> **TASK OBJECTIVE**: Render every line of the items below as a JSON array of strings, one string per line, leaving out blank lines.

> **EXTRACTED MATERIAL**:
*-*-*
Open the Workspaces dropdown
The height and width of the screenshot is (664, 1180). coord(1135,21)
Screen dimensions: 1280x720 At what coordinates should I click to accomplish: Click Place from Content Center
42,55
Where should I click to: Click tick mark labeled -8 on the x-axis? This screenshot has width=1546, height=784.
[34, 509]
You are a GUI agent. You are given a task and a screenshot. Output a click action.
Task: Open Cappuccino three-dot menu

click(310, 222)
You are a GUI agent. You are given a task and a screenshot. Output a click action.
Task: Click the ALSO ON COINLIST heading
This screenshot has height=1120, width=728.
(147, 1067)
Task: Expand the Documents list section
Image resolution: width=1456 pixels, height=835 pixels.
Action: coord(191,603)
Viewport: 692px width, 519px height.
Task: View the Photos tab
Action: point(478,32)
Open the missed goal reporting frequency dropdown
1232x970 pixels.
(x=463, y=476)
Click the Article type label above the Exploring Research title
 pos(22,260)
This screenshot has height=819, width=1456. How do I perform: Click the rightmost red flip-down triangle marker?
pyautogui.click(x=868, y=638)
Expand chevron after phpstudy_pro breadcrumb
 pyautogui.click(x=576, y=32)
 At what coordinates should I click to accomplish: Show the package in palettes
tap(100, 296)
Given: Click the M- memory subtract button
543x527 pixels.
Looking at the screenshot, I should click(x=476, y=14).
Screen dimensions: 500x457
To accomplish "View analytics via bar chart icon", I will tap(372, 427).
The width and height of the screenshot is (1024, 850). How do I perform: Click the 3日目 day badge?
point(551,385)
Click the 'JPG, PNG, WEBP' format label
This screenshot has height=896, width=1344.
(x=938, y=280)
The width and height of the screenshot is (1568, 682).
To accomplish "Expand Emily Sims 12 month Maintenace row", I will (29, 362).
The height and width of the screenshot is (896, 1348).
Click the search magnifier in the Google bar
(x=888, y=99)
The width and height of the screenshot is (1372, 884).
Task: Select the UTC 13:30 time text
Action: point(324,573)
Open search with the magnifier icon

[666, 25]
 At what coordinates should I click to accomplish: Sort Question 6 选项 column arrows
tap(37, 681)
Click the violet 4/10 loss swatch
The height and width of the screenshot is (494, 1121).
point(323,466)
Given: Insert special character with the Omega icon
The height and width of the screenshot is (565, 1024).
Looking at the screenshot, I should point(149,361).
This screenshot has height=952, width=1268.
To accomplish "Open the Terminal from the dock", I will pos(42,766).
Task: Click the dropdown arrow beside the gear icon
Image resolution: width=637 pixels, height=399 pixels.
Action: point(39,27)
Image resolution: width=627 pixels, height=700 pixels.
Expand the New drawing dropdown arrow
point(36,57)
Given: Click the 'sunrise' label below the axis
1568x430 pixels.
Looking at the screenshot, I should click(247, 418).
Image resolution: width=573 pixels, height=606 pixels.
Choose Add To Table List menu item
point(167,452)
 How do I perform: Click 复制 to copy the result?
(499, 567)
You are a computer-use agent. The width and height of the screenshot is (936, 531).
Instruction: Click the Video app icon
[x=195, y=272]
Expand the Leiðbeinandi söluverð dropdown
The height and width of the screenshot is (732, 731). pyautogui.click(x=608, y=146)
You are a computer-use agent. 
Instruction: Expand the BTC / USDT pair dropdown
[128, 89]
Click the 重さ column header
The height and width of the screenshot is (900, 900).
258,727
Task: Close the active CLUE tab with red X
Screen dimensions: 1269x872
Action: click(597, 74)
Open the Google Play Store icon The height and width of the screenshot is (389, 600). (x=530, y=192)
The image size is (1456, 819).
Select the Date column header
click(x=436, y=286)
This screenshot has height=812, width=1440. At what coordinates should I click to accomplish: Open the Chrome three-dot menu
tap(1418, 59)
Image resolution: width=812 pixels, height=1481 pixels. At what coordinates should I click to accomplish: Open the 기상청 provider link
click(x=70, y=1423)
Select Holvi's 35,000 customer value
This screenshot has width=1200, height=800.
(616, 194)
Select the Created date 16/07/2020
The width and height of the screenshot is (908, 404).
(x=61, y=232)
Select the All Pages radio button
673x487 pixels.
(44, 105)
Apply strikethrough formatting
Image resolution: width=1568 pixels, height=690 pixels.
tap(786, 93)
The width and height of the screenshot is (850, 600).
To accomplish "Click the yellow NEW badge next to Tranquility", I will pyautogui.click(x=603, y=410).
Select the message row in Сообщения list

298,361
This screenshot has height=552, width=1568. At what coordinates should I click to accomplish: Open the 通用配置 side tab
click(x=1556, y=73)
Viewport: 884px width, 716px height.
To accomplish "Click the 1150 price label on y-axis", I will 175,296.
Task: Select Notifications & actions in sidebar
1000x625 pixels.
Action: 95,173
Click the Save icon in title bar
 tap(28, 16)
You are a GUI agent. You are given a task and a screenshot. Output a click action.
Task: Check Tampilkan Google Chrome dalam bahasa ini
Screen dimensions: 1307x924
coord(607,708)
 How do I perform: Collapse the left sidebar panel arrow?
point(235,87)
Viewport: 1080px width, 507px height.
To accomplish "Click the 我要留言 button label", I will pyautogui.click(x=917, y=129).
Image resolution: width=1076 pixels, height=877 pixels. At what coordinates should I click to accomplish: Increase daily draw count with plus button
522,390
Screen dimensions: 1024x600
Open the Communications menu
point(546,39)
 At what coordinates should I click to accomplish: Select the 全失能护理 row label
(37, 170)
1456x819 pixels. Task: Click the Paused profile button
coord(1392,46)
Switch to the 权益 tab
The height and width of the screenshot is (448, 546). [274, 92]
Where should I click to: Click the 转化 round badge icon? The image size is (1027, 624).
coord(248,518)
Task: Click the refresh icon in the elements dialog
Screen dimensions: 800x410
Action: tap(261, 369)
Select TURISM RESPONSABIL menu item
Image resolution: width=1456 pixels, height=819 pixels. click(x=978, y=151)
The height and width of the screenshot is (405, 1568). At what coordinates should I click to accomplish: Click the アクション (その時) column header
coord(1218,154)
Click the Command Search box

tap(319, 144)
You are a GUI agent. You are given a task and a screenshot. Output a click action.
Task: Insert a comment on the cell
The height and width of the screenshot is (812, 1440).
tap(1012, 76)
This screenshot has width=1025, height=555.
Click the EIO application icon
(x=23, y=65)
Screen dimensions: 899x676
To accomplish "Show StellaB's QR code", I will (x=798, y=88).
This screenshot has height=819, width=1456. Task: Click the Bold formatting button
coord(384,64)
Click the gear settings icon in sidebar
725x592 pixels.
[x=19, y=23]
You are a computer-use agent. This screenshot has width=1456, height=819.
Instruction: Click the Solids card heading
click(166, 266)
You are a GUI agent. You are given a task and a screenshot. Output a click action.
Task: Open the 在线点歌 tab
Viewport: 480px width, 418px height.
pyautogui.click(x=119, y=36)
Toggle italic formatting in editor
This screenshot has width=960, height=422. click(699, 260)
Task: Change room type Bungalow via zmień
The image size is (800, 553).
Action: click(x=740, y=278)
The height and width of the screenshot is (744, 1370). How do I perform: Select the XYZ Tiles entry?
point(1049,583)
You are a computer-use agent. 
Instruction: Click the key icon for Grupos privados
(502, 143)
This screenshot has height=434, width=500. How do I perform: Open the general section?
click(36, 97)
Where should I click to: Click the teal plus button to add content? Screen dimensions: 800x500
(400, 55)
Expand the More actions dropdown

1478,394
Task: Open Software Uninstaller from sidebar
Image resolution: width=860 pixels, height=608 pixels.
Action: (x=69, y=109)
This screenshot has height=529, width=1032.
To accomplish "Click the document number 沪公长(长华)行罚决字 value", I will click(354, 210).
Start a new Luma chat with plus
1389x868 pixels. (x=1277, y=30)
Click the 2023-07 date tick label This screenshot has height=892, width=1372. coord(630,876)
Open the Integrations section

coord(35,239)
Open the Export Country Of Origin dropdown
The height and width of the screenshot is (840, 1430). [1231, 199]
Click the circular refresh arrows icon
*-*-*
> **FULL ANSWER**:
[
  "Open the Workspaces dropdown",
  "The height and width of the screenshot is (664, 1180). coord(1135,21)",
  "Screen dimensions: 1280x720 At what coordinates should I click to accomplish: Click Place from Content Center",
  "42,55",
  "Where should I click to: Click tick mark labeled -8 on the x-axis? This screenshot has width=1546, height=784.",
  "[34, 509]",
  "You are a GUI agent. You are given a task and a screenshot. Output a click action.",
  "Task: Open Cappuccino three-dot menu",
  "click(310, 222)",
  "You are a GUI agent. You are given a task and a screenshot. Output a click action.",
  "Task: Click the ALSO ON COINLIST heading",
  "This screenshot has height=1120, width=728.",
  "(147, 1067)",
  "Task: Expand the Documents list section",
  "Image resolution: width=1456 pixels, height=835 pixels.",
  "Action: coord(191,603)",
  "Viewport: 692px width, 519px height.",
  "Task: View the Photos tab",
  "Action: point(478,32)",
  "Open the missed goal reporting frequency dropdown",
  "1232x970 pixels.",
  "(x=463, y=476)",
  "Click the Article type label above the Exploring Research title",
  " pos(22,260)",
  "This screenshot has height=819, width=1456. How do I perform: Click the rightmost red flip-down triangle marker?",
  "pyautogui.click(x=868, y=638)",
  "Expand chevron after phpstudy_pro breadcrumb",
  " pyautogui.click(x=576, y=32)",
  " At what coordinates should I click to accomplish: Show the package in palettes",
  "tap(100, 296)",
  "Given: Click the M- memory subtract button",
  "543x527 pixels.",
  "Looking at the screenshot, I should click(x=476, y=14).",
  "Screen dimensions: 500x457",
  "To accomplish \"View analytics via bar chart icon\", I will tap(372, 427).",
  "The width and height of the screenshot is (1024, 850). How do I perform: Click the 3日目 day badge?",
  "point(551,385)",
  "Click the 'JPG, PNG, WEBP' format label",
  "This screenshot has height=896, width=1344.",
  "(x=938, y=280)",
  "The width and height of the screenshot is (1568, 682).",
  "To accomplish \"Expand Emily Sims 12 month Maintenace row\", I will (29, 362).",
  "The height and width of the screenshot is (896, 1348).",
  "Click the search magnifier in the Google bar",
  "(x=888, y=99)",
  "The width and height of the screenshot is (1372, 884).",
  "Task: Select the UTC 13:30 time text",
  "Action: point(324,573)",
  "Open search with the magnifier icon",
  "[666, 25]",
  " At what coordinates should I click to accomplish: Sort Question 6 选项 column arrows",
  "tap(37, 681)",
  "Click the violet 4/10 loss swatch",
  "The height and width of the screenshot is (494, 1121).",
  "point(323,466)",
  "Given: Insert special character with the Omega icon",
  "The height and width of the screenshot is (565, 1024).",
  "Looking at the screenshot, I should point(149,361).",
  "This screenshot has height=952, width=1268.",
  "To accomplish \"Open the Terminal from the dock\", I will pos(42,766).",
  "Task: Click the dropdown arrow beside the gear icon",
  "Image resolution: width=637 pixels, height=399 pixels.",
  "Action: point(39,27)",
  "Image resolution: width=627 pixels, height=700 pixels.",
  "Expand the New drawing dropdown arrow",
  "point(36,57)",
  "Given: Click the 'sunrise' label below the axis",
  "1568x430 pixels.",
  "Looking at the screenshot, I should click(247, 418).",
  "Image resolution: width=573 pixels, height=606 pixels.",
  "Choose Add To Table List menu item",
  "point(167,452)",
  " How do I perform: Click 复制 to copy the result?",
  "(499, 567)",
  "You are a computer-use agent. The width and height of the screenshot is (936, 531).",
  "Instruction: Click the Video app icon",
  "[x=195, y=272]",
  "Expand the Leiðbeinandi söluverð dropdown",
  "The height and width of the screenshot is (732, 731). pyautogui.click(x=608, y=146)",
  "You are a computer-use agent. ",
  "Instruction: Expand the BTC / USDT pair dropdown",
  "[128, 89]",
  "Click the 重さ column header",
  "The height and width of the screenshot is (900, 900).",
  "258,727",
  "Task: Close the active CLUE tab with red X",
  "Screen dimensions: 1269x872",
  "Action: click(597, 74)",
  "Open the Google Play Store icon The height and width of the screenshot is (389, 600). (x=530, y=192)",
  "The image size is (1456, 819).",
  "Select the Date column header",
  "click(x=436, y=286)",
  "This screenshot has height=812, width=1440. At what coordinates should I click to accomplish: Open the Chrome three-dot menu",
  "tap(1418, 59)",
  "Image resolution: width=812 pixels, height=1481 pixels. At what coordinates should I click to accomplish: Open the 기상청 provider link",
  "click(x=70, y=1423)",
  "Select Holvi's 35,000 customer value",
  "This screenshot has width=1200, height=800.",
  "(616, 194)",
  "Select the Created date 16/07/2020",
  "The width and height of the screenshot is (908, 404).",
  "(x=61, y=232)",
  "Select the All Pages radio button",
  "673x487 pixels.",
  "(44, 105)",
  "Apply strikethrough formatting",
  "Image resolution: width=1568 pixels, height=690 pixels.",
  "tap(786, 93)",
  "The width and height of the screenshot is (850, 600).",
  "To accomplish \"Click the yellow NEW badge next to Tranquility\", I will pyautogui.click(x=603, y=410).",
  "Select the message row in Сообщения list",
  "298,361",
  "This screenshot has height=552, width=1568. At what coordinates should I click to accomplish: Open the 通用配置 side tab",
  "click(x=1556, y=73)",
  "Viewport: 884px width, 716px height.",
  "To accomplish \"Click the 1150 price label on y-axis\", I will 175,296.",
  "Task: Select Notifications & actions in sidebar",
  "1000x625 pixels.",
  "Action: 95,173",
  "Click the Save icon in title bar",
  " tap(28, 16)",
  "You are a GUI agent. You are given a task and a screenshot. Output a click action.",
  "Task: Check Tampilkan Google Chrome dalam bahasa ini",
  "Screen dimensions: 1307x924",
  "coord(607,708)",
  " How do I perform: Collapse the left sidebar panel arrow?",
  "point(235,87)",
  "Viewport: 1080px width, 507px height.",
  "To accomplish \"Click the 我要留言 button label\", I will pyautogui.click(x=917, y=129).",
  "Image resolution: width=1076 pixels, height=877 pixels. At what coordinates should I click to accomplish: Increase daily draw count with plus button",
  "522,390",
  "Screen dimensions: 1024x600",
  "Open the Communications menu",
  "point(546,39)",
  " At what coordinates should I click to accomplish: Select the 全失能护理 row label",
  "(37, 170)",
  "1456x819 pixels. Task: Click the Paused profile button",
  "coord(1392,46)",
  "Switch to the 权益 tab",
  "The height and width of the screenshot is (448, 546). [274, 92]",
  "Where should I click to: Click the 转化 round badge icon? The image size is (1027, 624).",
  "coord(248,518)",
  "Task: Click the refresh icon in the elements dialog",
  "Screen dimensions: 800x410",
  "Action: tap(261, 369)",
  "Select TURISM RESPONSABIL menu item",
  "Image resolution: width=1456 pixels, height=819 pixels. click(x=978, y=151)",
  "The height and width of the screenshot is (405, 1568). At what coordinates should I click to accomplish: Click the アクション (その時) column header",
  "coord(1218,154)",
  "Click the Command Search box",
  "tap(319, 144)",
  "You are a GUI agent. You are given a task and a screenshot. Output a click action.",
  "Task: Insert a comment on the cell",
  "The height and width of the screenshot is (812, 1440).",
  "tap(1012, 76)",
  "This screenshot has width=1025, height=555.",
  "Click the EIO application icon",
  "(x=23, y=65)",
  "Screen dimensions: 899x676",
  "To accomplish \"Show StellaB's QR code\", I will (x=798, y=88).",
  "This screenshot has height=819, width=1456. Task: Click the Bold formatting button",
  "coord(384,64)",
  "Click the gear settings icon in sidebar",
  "725x592 pixels.",
  "[x=19, y=23]",
  "You are a computer-use agent. This screenshot has width=1456, height=819.",
  "Instruction: Click the Solids card heading",
  "click(166, 266)",
  "You are a GUI agent. You are given a task and a screenshot. Output a click action.",
  "Task: Open the 在线点歌 tab",
  "Viewport: 480px width, 418px height.",
  "pyautogui.click(x=119, y=36)",
  "Toggle italic formatting in editor",
  "This screenshot has width=960, height=422. click(699, 260)",
  "Task: Change room type Bungalow via zmień",
  "The image size is (800, 553).",
  "Action: click(x=740, y=278)",
  "The height and width of the screenshot is (744, 1370). How do I perform: Select the XYZ Tiles entry?",
  "point(1049,583)",
  "You are a computer-use agent. ",
  "Instruction: Click the key icon for Grupos privados",
  "(502, 143)",
  "This screenshot has height=434, width=500. How do I perform: Open the general section?",
  "click(36, 97)",
  "Where should I click to: Click the teal plus button to add content? Screen dimensions: 800x500",
  "(400, 55)",
  "Expand the More actions dropdown",
  "1478,394",
  "Task: Open Software Uninstaller from sidebar",
  "Image resolution: width=860 pixels, height=608 pixels.",
  "Action: (x=69, y=109)",
  "This screenshot has height=529, width=1032.",
  "To accomplish \"Click the document number 沪公长(长华)行罚决字 value\", I will click(354, 210).",
  "Start a new Luma chat with plus",
  "1389x868 pixels. (x=1277, y=30)",
  "Click the 2023-07 date tick label This screenshot has height=892, width=1372. coord(630,876)",
  "Open the Integrations section",
  "coord(35,239)",
  "Open the Export Country Of Origin dropdown",
  "The height and width of the screenshot is (840, 1430). [1231, 199]",
  "Click the circular refresh arrows icon"
]